Revenue has grown accordingly, surging 12% over the same time frame. EBITDA (earnings before interest, taxes, depreciation and amortization) also grew 12%, and EPS shot up by 47%. The company also grew its dividend by 7%, and its commitment to returning money to shareholders doesn’t stop there…
In its fiscal 2022, the company bought $550 million worth of its own shares, absorbing 13% of its total outstanding shares. What’s more, the company announced it would be spending $1.25 billion over the next few years to buy more of its shares between now and 2025.

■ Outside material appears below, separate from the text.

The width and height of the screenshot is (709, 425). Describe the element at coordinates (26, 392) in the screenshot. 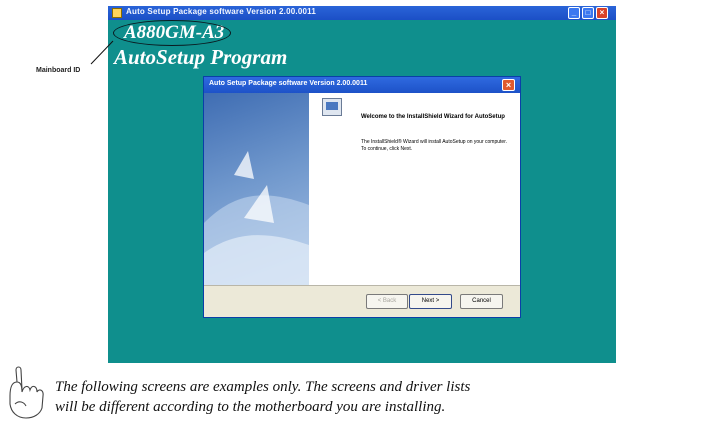

I see `pointing-hand-icon` at that location.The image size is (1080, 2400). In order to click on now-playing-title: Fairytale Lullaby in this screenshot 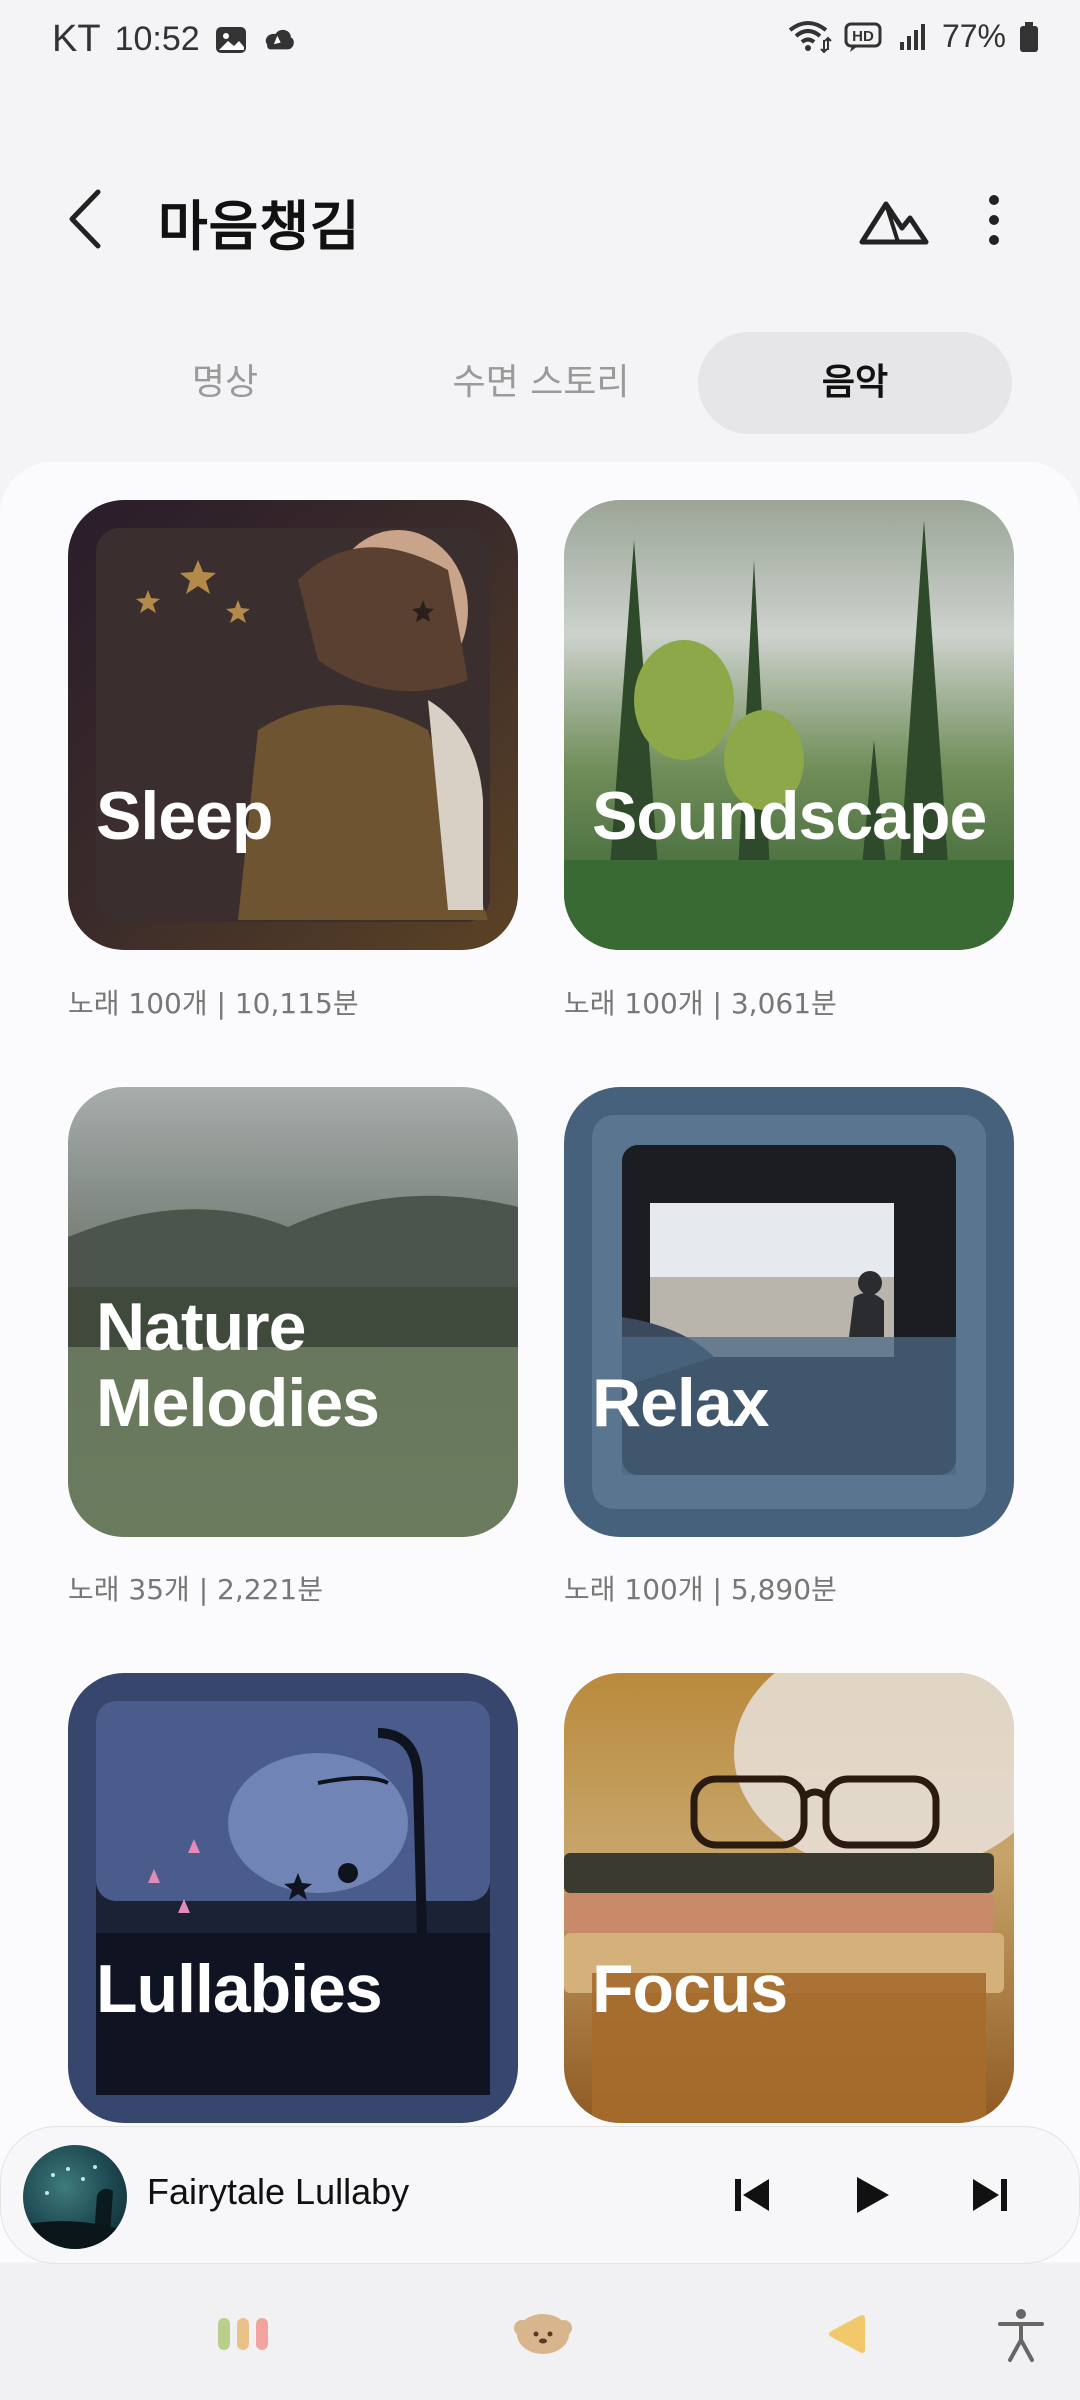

And for 2023, H&R Block is expecting revenue, EBITDA and EPS to increase. All three of them, along with the amount of money the company returns to shareholders ($2.7 billion since 2016), are set to only grow as the increasingly complicated tax code becomes even more opaque and confusing to anyone who hasn’t spent years studying it…
And as the skills of those people who have studied it become more and more vital.
Action to Take: Buy H&R Block Inc. (NYSE: HRB) at market.
Batten Down the Hatches, Get Ready for the Storm…
Just about the only good thing to come out of the Inflation Reduction Act is a massive buying opportunity as companies scramble to pull the trigger on share buybacks.
Our best bet is to put our money in companies that are preparing for the future and that are committed to returning money to their shareholders and treating them well.
And the companies in this report are prime examples.